Hewlett-Packard offers SOX-related services such as "risk-management" consulting that assesses a company's IT controls. Ismail Pishori, director of HP's risk management and compliance practice for clients in the financial services industry, says that although CIOs may complain about SOX, they recognize that the scrutiny of operations helps them become more efficient, as well as better at preventing problems. "Even the most vocal opponents of SOX will admit there is some benefit," he said.

Thanks to new official guidance issued last month, CIOs may have even less to complain about when it comes to SOX. In the wake of feedback about Section 404, the SEC tried to clarify what needs to be tested when it comes to "general IT controls." General IT controls include controls over program development, program changes and access to programs and data.

"While the extent of documentation and testing requires the use of judgment, the (SEC) staff expects management to document and test relevant general IT controls in addition to appropriate application-level controls that are designed to ensure that financial information generated from a company's application systems can reasonably be relied upon," the SEC said last month. "For purposes of the Section 404 assessment, the staff would not expect testing of general IT controls that do not pertain to financial reporting."

In releasing the advice about IT controls, the SEC said compliance with Section 404 during its first year of implementation may have been costlier than needed, "due to excessive, duplicative or misfocused efforts."

StorageTek's Arnold welcomes the recent guidance from the SEC and additional advice from the new agency created by SOX to oversee auditing firms, the Public Company Accounting Oversight Board.

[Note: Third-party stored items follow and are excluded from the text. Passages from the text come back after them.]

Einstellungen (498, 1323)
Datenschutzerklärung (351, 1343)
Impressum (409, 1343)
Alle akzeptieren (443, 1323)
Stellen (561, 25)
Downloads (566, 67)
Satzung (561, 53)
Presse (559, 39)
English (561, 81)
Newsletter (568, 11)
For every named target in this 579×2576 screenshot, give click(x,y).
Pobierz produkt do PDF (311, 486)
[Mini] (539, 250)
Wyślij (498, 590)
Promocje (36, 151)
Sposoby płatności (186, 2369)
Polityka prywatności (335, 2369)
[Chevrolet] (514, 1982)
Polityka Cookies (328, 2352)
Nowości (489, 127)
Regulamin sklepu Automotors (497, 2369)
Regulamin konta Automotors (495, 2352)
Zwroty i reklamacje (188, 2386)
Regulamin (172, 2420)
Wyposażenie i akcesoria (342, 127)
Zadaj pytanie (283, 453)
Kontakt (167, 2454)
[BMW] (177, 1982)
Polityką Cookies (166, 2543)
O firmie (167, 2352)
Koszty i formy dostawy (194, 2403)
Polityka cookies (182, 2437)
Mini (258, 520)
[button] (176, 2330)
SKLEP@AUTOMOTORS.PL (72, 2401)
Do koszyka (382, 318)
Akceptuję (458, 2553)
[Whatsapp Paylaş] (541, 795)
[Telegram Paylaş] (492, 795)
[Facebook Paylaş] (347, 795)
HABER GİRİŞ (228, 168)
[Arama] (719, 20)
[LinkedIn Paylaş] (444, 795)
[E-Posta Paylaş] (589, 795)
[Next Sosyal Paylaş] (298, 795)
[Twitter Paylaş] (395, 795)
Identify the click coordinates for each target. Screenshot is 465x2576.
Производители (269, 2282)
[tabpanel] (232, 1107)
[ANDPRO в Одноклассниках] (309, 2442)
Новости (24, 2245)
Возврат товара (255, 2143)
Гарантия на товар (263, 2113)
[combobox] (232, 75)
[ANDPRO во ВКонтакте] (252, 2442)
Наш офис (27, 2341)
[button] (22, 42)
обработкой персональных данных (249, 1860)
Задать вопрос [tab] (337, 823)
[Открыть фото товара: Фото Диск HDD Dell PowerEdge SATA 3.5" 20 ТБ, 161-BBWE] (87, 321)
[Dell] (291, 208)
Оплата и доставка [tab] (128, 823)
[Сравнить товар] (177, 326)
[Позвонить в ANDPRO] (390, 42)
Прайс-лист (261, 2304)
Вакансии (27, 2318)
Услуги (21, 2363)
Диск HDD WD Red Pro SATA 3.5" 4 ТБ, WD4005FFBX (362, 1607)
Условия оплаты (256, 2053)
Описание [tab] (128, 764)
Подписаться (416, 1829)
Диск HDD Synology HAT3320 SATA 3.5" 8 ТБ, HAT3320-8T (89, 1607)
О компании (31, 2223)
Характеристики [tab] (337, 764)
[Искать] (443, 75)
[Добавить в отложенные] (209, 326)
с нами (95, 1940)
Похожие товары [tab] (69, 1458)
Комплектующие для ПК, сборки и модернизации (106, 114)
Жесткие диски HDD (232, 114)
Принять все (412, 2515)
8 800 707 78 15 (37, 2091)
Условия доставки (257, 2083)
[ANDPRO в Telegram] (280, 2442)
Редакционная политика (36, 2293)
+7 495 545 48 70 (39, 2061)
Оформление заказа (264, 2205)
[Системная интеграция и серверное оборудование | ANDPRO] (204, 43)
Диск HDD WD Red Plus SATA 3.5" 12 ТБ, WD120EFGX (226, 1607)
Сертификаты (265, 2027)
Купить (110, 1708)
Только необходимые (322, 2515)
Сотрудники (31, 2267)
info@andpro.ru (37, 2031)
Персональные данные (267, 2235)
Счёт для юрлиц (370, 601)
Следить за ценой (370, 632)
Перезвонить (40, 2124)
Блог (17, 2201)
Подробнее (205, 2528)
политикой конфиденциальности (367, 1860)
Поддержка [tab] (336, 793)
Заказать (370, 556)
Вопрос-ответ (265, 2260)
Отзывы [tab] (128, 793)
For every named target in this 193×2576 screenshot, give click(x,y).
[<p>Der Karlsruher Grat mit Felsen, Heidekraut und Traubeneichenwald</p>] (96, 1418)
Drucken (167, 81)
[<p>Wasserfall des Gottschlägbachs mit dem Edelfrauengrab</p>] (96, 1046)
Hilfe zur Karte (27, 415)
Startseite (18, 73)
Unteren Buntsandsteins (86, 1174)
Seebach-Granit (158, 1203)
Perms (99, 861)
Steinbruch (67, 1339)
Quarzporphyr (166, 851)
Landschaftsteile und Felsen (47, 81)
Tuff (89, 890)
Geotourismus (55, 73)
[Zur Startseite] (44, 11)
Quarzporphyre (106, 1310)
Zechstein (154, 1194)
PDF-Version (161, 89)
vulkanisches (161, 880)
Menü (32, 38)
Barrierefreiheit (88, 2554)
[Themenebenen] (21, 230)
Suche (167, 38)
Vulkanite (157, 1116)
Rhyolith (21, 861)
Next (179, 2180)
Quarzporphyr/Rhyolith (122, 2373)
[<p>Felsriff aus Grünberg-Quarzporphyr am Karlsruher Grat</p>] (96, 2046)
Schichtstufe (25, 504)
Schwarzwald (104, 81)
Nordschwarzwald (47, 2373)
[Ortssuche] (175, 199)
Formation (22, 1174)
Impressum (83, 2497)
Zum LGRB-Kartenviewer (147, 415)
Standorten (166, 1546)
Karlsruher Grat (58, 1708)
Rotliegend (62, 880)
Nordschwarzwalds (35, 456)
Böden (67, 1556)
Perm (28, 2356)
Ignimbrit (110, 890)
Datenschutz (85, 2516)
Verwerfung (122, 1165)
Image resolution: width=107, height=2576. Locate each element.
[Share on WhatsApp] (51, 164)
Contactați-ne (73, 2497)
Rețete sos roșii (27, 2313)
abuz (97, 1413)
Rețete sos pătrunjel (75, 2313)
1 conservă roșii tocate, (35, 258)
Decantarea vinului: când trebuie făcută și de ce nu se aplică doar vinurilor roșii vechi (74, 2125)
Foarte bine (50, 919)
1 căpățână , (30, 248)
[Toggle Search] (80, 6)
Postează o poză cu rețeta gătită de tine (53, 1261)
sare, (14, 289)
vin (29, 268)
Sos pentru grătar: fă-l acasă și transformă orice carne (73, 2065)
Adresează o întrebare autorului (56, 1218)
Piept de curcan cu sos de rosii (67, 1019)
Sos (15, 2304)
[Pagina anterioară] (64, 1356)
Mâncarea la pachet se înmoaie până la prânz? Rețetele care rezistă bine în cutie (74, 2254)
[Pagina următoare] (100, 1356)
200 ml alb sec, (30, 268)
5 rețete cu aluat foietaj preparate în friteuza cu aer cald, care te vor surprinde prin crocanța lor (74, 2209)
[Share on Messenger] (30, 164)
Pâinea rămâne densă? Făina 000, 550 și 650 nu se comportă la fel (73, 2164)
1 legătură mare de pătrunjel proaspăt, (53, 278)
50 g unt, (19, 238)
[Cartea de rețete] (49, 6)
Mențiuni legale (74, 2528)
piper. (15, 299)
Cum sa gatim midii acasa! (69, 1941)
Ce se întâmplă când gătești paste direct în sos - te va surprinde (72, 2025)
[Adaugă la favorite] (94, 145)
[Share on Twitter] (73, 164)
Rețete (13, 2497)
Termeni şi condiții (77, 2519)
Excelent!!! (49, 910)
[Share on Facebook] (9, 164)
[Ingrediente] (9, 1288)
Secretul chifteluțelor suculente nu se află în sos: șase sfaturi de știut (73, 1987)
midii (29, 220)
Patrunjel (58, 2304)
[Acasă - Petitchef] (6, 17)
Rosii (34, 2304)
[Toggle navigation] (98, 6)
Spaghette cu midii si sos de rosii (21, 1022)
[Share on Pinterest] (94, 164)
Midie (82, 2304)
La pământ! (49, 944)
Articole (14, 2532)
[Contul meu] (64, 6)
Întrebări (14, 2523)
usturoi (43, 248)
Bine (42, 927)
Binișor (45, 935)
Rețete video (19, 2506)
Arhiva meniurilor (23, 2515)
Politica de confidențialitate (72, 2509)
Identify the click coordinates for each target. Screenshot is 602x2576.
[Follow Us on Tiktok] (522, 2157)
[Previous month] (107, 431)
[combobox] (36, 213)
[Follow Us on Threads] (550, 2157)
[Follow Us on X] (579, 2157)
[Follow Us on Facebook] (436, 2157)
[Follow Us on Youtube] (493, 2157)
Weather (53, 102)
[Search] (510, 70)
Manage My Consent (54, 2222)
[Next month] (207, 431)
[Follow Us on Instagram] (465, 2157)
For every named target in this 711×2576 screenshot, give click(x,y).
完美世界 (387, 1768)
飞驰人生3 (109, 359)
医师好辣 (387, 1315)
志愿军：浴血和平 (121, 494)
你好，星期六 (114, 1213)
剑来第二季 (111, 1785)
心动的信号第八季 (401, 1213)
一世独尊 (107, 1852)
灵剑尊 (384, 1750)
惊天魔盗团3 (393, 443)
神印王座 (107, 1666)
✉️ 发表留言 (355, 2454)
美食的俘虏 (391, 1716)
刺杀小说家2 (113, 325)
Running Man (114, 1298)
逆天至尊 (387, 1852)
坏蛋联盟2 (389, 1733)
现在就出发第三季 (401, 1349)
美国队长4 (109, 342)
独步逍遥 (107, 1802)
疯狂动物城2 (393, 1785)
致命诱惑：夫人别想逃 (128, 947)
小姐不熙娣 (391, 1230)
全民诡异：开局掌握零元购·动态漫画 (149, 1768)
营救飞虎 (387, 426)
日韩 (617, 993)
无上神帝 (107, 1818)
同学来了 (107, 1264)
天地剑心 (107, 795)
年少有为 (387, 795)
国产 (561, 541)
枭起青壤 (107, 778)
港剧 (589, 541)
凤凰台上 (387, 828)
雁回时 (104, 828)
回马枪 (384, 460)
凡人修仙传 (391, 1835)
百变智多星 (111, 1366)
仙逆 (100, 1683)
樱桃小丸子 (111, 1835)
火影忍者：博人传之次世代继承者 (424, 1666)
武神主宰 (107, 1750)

The latest guidelines should let company management use greater discretion when it comes to key controls over financial information, Arnold said. He also said President Bush's appointee to take over the reins of the SEC, free market champion Christopher Cox, should help matters.

Still, Arnold said, much will depend on how auditing firms interpret the new directions.

In any event, he has positive feelings overall about SOX. That's partly because StorageTek--and Sun--may benefit by selling products that help companies comply, and partly because the rigors of the law help an IT department find its inefficiencies. There's still another benefit for tech operations, he said. In contrast to recent years of belt-tightening, the SOX era allows chief information officers to regain some clout in how a company runs, said Arnold.

"More than anything, (SOX) gives IT organizations a bigger say."